[start]
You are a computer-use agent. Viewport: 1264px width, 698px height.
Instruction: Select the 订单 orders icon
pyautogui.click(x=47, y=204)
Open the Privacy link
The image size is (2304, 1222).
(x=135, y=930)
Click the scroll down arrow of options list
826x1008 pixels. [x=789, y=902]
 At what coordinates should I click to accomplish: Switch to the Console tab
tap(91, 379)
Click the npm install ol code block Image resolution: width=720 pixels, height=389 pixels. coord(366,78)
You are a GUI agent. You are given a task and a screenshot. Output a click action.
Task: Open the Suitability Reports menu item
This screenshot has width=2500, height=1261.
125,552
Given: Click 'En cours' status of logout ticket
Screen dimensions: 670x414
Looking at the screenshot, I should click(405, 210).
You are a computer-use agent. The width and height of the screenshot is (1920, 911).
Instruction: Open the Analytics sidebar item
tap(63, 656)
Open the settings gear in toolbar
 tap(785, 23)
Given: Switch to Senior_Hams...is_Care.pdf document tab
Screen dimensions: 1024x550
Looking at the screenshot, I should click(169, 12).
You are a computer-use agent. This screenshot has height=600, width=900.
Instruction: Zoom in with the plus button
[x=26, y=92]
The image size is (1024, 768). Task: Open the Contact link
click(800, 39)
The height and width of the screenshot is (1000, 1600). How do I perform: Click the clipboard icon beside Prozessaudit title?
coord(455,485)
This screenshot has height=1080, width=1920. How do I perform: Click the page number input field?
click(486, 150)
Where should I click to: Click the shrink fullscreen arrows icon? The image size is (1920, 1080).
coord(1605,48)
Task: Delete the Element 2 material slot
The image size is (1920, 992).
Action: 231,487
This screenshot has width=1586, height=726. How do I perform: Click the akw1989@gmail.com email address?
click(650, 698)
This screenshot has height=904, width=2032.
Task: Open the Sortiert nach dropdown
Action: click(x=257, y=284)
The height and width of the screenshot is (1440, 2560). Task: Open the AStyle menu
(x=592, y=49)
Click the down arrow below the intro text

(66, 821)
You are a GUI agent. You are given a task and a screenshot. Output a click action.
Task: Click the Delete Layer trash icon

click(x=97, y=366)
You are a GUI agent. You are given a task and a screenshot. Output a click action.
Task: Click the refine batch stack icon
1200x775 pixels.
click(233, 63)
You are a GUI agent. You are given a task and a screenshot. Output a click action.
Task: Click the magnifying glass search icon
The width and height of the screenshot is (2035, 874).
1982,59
[end]
=== Exercise instructions ===
Rewrite all the entries, switching each "icon" to "button" and leaving everything else unchanged.

=== Exercise output ===
You are a computer-use agent. Viewport: 1264px width, 698px height.
Instruction: Select the 订单 orders button
pyautogui.click(x=47, y=204)
Open the Privacy link
The image size is (2304, 1222).
(x=135, y=930)
Click the scroll down arrow of options list
826x1008 pixels. [x=789, y=902]
 At what coordinates should I click to accomplish: Switch to the Console tab
tap(91, 379)
Click the npm install ol code block Image resolution: width=720 pixels, height=389 pixels. coord(366,78)
You are a GUI agent. You are given a task and a screenshot. Output a click action.
Task: Open the Suitability Reports menu item
This screenshot has width=2500, height=1261.
125,552
Given: Click 'En cours' status of logout ticket
Screen dimensions: 670x414
Looking at the screenshot, I should click(405, 210).
You are a computer-use agent. The width and height of the screenshot is (1920, 911).
Instruction: Open the Analytics sidebar item
tap(63, 656)
Open the settings gear in toolbar
 tap(785, 23)
Given: Switch to Senior_Hams...is_Care.pdf document tab
Screen dimensions: 1024x550
Looking at the screenshot, I should click(169, 12).
You are a computer-use agent. This screenshot has height=600, width=900.
Instruction: Zoom in with the plus button
[x=26, y=92]
The image size is (1024, 768). Task: Open the Contact link
click(800, 39)
The height and width of the screenshot is (1000, 1600). How do I perform: Click the clipboard button beside Prozessaudit title?
coord(455,485)
This screenshot has height=1080, width=1920. How do I perform: Click the page number input field?
click(486, 150)
Where should I click to: Click the shrink fullscreen arrows button? The image size is (1920, 1080).
coord(1605,48)
Task: Delete the Element 2 material slot
The image size is (1920, 992).
Action: 231,487
This screenshot has width=1586, height=726. How do I perform: Click the akw1989@gmail.com email address?
click(650, 698)
This screenshot has height=904, width=2032.
Task: Open the Sortiert nach dropdown
Action: click(x=257, y=284)
The height and width of the screenshot is (1440, 2560). Task: Open the AStyle menu
(x=592, y=49)
Click the down arrow below the intro text

(66, 821)
You are a GUI agent. You are given a task and a screenshot. Output a click action.
Task: Click the Delete Layer trash button

click(x=97, y=366)
You are a GUI agent. You are given a task and a screenshot. Output a click action.
Task: Click the refine batch stack button
1200x775 pixels.
click(233, 63)
You are a GUI agent. You are given a task and a screenshot. Output a click action.
Task: Click the magnifying glass search button
The width and height of the screenshot is (2035, 874).
1982,59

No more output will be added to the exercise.